Exercise aim » The expected output is a copy of every line in the records with the string "will".
= Beginning of Section =
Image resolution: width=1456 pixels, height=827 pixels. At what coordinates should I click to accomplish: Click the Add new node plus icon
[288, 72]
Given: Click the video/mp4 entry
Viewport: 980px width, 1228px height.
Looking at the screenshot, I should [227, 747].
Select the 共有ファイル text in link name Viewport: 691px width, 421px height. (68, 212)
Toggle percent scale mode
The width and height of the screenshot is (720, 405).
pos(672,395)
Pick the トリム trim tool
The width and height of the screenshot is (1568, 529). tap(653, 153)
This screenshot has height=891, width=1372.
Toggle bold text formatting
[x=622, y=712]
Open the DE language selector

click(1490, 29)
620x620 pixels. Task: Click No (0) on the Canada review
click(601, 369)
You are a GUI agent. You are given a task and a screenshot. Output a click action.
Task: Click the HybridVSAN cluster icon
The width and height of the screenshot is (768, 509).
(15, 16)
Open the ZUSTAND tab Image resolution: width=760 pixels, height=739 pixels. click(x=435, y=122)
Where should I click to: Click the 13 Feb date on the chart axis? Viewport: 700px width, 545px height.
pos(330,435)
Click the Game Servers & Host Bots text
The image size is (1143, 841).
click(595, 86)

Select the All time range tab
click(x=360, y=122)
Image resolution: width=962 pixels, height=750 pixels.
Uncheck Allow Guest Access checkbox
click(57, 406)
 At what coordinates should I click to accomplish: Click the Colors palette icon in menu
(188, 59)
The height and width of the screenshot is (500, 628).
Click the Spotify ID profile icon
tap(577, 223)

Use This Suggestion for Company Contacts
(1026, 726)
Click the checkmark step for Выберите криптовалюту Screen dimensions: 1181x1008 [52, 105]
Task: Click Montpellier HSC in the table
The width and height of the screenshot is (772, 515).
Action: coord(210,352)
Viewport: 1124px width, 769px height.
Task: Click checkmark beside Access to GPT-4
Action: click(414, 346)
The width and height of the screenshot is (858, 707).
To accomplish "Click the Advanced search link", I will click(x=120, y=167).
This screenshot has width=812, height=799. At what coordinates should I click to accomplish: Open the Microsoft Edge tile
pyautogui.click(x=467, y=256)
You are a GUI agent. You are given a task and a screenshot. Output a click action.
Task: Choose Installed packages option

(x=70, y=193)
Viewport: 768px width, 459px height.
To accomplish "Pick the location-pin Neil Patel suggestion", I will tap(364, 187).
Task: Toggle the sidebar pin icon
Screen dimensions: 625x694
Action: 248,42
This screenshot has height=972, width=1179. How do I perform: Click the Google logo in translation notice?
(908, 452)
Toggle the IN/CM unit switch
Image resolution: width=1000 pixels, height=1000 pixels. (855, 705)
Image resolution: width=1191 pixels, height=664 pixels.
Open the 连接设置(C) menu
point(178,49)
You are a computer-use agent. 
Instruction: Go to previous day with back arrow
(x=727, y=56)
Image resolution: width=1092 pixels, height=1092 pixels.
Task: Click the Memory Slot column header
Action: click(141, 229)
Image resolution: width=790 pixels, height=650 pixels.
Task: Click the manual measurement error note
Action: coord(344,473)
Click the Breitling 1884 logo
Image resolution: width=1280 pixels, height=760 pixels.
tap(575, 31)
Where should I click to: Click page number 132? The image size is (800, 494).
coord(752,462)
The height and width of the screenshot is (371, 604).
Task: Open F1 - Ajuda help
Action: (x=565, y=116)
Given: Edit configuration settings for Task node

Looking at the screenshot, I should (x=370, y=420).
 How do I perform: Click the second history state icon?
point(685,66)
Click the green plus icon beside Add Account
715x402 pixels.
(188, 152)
= End of Section =
Response area »
To accomplish "Click the Advanced search link", I will click(x=120, y=167).
To accomplish "Pick the location-pin Neil Patel suggestion", I will tap(364, 187).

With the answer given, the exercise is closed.